### [PROVIDED ENTRIES]

________________

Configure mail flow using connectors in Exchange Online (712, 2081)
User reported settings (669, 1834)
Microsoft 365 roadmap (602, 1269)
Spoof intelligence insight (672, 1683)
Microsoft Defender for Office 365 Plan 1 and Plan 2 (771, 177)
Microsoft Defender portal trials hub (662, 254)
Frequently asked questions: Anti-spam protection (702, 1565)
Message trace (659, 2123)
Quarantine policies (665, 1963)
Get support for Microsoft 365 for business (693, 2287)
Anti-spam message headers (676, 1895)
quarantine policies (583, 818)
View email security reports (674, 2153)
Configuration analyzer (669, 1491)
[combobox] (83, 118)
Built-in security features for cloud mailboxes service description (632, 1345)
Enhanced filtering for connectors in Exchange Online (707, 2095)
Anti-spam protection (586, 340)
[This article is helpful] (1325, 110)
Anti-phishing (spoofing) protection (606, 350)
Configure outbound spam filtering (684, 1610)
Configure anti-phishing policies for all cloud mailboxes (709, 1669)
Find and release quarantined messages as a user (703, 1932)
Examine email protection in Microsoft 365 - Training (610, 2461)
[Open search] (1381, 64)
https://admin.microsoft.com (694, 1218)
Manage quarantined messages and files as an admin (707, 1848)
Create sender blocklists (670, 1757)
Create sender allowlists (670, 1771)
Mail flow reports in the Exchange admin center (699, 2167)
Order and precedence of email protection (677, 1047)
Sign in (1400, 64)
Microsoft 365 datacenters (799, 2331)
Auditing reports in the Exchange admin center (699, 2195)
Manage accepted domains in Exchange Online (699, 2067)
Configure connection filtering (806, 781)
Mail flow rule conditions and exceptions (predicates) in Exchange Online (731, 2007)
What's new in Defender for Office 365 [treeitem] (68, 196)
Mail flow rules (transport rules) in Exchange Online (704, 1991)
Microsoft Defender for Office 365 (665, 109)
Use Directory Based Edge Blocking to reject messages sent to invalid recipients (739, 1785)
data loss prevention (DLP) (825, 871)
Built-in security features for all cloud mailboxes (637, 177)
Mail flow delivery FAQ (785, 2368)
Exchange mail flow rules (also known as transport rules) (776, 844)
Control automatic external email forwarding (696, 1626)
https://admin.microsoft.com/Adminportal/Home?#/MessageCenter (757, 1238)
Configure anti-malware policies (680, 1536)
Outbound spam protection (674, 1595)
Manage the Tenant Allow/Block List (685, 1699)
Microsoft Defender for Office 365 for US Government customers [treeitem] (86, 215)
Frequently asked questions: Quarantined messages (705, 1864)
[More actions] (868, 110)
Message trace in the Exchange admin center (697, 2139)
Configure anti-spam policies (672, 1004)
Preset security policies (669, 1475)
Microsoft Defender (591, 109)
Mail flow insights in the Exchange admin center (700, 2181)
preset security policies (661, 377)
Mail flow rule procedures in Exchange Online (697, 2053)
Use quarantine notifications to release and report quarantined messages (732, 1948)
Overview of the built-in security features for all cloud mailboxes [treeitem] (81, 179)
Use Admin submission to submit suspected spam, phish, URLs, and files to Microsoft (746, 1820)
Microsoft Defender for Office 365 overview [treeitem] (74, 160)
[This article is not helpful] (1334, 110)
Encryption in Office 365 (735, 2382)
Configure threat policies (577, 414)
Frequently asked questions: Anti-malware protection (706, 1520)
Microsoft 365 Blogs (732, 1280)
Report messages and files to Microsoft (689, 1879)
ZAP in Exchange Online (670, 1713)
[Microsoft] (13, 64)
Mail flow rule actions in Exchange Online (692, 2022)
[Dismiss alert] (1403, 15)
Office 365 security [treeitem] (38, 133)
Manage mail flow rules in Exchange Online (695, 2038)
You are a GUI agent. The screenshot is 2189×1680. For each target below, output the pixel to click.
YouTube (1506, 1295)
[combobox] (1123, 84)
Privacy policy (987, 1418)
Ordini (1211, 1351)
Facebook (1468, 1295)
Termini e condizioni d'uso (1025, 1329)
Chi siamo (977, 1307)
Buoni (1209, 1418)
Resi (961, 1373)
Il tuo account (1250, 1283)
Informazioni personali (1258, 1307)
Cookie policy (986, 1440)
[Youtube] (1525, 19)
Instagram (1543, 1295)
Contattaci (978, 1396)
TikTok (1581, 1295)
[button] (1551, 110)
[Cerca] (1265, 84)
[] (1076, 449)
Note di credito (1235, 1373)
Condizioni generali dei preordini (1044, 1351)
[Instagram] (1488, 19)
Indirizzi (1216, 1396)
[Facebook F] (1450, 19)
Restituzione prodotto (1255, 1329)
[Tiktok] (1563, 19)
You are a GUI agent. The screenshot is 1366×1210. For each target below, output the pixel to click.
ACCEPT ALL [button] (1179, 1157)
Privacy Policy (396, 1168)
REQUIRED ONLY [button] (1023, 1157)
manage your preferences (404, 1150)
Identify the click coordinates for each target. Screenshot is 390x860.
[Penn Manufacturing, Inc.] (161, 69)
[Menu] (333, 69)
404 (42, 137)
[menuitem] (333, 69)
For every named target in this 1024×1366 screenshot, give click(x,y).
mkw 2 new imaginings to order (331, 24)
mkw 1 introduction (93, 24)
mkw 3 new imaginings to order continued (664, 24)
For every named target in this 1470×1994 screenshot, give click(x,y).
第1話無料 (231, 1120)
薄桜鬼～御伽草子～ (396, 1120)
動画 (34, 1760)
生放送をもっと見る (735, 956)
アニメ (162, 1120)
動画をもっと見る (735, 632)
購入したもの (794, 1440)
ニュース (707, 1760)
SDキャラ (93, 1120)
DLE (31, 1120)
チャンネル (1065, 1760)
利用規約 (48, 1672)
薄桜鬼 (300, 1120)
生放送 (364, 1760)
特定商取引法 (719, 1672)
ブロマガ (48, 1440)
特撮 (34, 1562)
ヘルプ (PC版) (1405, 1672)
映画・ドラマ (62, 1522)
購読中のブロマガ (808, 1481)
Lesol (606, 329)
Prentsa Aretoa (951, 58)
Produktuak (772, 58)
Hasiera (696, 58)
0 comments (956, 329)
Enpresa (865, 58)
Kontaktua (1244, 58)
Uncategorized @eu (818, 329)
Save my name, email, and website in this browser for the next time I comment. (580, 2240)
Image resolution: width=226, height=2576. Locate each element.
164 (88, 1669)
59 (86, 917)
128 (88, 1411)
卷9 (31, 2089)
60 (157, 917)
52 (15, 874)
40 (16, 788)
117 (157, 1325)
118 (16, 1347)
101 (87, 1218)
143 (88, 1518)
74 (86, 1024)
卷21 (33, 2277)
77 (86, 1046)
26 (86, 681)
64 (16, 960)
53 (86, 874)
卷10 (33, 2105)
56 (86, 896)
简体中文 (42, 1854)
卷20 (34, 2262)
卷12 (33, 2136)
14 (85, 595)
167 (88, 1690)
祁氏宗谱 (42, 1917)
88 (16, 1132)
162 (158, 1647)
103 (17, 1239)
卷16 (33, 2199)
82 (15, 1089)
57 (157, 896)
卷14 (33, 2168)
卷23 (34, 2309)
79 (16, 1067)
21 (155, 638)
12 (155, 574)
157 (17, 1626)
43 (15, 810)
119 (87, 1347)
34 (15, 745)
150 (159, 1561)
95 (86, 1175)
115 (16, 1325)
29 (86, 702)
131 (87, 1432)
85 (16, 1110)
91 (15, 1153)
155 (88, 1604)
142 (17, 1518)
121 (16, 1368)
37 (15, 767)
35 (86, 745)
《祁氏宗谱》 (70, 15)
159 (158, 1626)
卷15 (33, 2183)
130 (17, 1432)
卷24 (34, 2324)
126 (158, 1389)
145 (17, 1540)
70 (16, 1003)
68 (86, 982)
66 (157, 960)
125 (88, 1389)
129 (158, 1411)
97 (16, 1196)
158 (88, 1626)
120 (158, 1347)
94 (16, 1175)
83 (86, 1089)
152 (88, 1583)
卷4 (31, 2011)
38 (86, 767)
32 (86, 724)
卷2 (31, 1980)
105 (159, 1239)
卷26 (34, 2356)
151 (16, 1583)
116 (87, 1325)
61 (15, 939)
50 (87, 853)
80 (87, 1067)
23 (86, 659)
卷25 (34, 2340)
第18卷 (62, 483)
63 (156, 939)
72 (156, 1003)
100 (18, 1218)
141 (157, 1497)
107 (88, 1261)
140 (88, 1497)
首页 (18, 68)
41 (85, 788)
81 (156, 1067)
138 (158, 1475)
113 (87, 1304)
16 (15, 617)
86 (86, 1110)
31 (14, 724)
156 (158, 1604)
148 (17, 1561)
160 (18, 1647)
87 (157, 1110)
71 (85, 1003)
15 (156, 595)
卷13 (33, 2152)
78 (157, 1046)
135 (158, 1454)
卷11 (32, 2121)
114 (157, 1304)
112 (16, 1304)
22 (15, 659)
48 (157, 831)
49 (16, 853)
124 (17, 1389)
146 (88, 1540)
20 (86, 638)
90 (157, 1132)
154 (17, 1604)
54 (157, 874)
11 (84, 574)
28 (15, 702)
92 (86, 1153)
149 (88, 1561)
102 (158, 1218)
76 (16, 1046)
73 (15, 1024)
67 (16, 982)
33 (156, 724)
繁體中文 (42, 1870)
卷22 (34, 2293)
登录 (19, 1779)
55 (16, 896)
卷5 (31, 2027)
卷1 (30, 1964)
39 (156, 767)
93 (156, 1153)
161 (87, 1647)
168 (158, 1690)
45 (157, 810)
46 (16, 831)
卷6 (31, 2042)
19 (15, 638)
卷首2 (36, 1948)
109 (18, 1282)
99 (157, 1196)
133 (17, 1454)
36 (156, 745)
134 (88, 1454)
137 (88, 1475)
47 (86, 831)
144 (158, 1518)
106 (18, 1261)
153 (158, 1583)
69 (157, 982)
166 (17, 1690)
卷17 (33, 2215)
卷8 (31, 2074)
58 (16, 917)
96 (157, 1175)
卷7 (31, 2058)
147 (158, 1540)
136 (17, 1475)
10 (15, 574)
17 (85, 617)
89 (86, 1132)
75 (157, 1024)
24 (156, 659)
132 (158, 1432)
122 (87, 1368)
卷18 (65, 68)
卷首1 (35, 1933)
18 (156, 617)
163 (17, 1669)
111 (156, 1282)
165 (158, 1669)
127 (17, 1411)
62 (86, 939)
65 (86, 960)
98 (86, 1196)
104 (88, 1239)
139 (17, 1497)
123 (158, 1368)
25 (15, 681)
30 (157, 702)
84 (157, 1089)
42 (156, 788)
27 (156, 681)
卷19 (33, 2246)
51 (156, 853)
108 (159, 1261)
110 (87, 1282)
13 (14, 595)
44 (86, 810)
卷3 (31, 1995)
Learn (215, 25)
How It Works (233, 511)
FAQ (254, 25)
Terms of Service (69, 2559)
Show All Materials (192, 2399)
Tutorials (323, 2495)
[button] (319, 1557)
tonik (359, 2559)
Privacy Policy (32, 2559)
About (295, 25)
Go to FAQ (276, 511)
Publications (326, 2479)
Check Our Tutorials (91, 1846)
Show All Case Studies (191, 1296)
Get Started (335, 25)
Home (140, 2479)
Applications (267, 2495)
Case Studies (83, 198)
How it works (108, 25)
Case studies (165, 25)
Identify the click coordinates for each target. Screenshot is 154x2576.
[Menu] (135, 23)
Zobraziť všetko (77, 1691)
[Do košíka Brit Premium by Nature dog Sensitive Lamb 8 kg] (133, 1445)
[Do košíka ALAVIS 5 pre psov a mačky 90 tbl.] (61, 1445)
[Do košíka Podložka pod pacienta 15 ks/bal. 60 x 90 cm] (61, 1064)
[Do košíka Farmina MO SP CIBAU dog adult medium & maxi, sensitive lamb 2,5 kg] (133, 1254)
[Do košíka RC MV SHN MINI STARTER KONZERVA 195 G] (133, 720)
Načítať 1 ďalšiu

________________

### [WHAT IS NEEDED]
Copy every line where the word "protection" is present in the entries above.

### [YOUR RESPONSE]
Frequently asked questions: Anti-spam protection (702, 1565)
Anti-spam protection (586, 340)
Anti-phishing (spoofing) protection (606, 350)
Examine email protection in Microsoft 365 - Training (610, 2461)
Order and precedence of email protection (677, 1047)
Outbound spam protection (674, 1595)
Frequently asked questions: Anti-malware protection (706, 1520)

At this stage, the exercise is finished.